Menurut Sarah, perubahan tersebut paling terlihat ketika peserta memainkan komposisi karya komposer Indonesia. Mereka menunjukkan keterikatan emosional yang berbeda dibandingkan saat membawakan repertoar klasik Barat seperti karya Tchaikovsky maupun Beethoven.

“Ketika kami berkolaborasi dengan komposer-komposer Indonesia selama bertahun-tahun, para siswa benar-benar menjadi emosional saat memainkan musik mereka sendiri. Mereka menyukai Tchaikovsky, mereka menyukai Beethoven, mereka menyukai musik bergaya Barat. Tapi ketika mereka memainkan musik mereka sendiri, di situlah makna sesungguhnya muncul,” katanya.
Baginya, pengalaman selama satu dekade itu menunjukkan bahwa musik orkestra dapat menjadi medium bagi generasi muda untuk mengekspresikan identitas budaya mereka, meski selama ini lebih banyak diasosiasikan dengan tradisi musik Eropa. Melalui program tersebut, peserta tidak hanya mengasah kemampuan bermusik, tetapi juga semakin memahami akar budaya yang mereka miliki.
Pengalaman Sarah selama mengikuti program kolaborasi tersebut juga bertambah pada penyelenggaraan tahun ini. Selain mendampingi peserta Youth Music Camp, ia dipercaya menjadi konduktor karya Dharma dalam konser kolaborasi yang memadukan orkestra dengan seni wayang.

“Ini pertama kalinya saya tampil berkolaborasi dengan wayang sama sekali. Ini benar-benar luar biasa,” ujarnya.
Kolaborasi lintas budaya tersebut tidak hanya memperkaya pengalaman para musisi dari Australia, tetapi juga membuka ruang untuk saling memahami budaya. Ia menilai proses tersebut menjadi pengalaman yang sulit dijelaskan kepada rekan-rekannya di Australia karena bukan sekadar mempertemukan dua tradisi seni, melainkan juga menghadirkan pemahaman yang lebih dalam terhadap budaya Indonesia.
“Kolaborasi ini membantu kami, orang-orang Barat, untuk memahami budaya Indonesia sedikit lebih dalam. Tapi ini juga membantu masyarakat Indonesia untuk terhubung kembali dengan warisan leluhur mereka,” katanya.

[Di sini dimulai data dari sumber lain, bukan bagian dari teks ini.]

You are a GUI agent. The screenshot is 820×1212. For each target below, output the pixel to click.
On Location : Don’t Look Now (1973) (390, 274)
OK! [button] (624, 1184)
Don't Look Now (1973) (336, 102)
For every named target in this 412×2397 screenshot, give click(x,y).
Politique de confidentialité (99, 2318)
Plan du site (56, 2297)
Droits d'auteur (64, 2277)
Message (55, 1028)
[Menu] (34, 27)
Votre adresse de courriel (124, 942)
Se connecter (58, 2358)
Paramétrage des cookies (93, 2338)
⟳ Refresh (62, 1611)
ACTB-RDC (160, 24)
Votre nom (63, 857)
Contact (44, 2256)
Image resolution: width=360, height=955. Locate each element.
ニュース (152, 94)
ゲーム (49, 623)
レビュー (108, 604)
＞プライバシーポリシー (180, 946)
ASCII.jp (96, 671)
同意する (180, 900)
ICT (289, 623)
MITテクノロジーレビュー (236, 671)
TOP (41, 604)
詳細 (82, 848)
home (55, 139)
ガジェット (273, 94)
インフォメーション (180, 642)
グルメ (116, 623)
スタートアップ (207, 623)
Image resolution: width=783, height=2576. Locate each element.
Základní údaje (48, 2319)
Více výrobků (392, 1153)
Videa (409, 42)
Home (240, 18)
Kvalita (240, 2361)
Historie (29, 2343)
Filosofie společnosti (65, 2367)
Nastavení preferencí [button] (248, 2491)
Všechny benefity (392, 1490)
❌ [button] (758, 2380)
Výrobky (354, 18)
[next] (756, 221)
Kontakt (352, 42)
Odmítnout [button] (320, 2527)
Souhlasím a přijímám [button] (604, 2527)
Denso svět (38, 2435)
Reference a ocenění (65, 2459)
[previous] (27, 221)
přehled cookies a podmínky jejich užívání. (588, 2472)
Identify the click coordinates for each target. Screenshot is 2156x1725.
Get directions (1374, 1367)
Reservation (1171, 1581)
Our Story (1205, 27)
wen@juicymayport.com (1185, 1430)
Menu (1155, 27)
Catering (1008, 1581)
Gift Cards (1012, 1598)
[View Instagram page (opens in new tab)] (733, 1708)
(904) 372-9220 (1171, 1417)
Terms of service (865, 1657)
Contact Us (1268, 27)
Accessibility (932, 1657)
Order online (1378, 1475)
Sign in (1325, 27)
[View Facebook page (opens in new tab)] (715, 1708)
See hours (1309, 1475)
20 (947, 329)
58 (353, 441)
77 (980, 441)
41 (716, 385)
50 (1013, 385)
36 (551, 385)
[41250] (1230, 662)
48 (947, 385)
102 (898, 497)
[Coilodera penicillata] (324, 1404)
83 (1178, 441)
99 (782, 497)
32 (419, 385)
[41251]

Menurutnya, kisah Mahabharata yang diangkat dalam konser tahun ini memiliki kedekatan dengan berbagai cerita klasik yang dikenal di Eropa, meski berasal dari peradaban yang jauh lebih tua. Hal tersebut menunjukkan bahwa nilai-nilai budaya dapat menjadi jembatan yang menghubungkan masyarakat dari latar belakang berbeda.
Sementara itu, Kepala Dinas Kebudayaan DIY Dian Lakshmi Pratiwi mengatakan rangkaian program tahun ini, mulai dari Youth Music Camp, Arts Management Workshop, hingga Music Composition Workshop, dirancang untuk membangun saling pengertian antara budaya Yogyakarta dan Victoria, Australia.
“Nilai-nilai budaya Yogyakarta yang menyangkut keselarasan dan keharmonisan, sesuai konsep Memayu Hayuning Bawana, mampu ditangkap dan kemudian diterjemahkan menjadi nilai-nilai yang tumbuh di Australia, khususnya di Victoria,” katanya.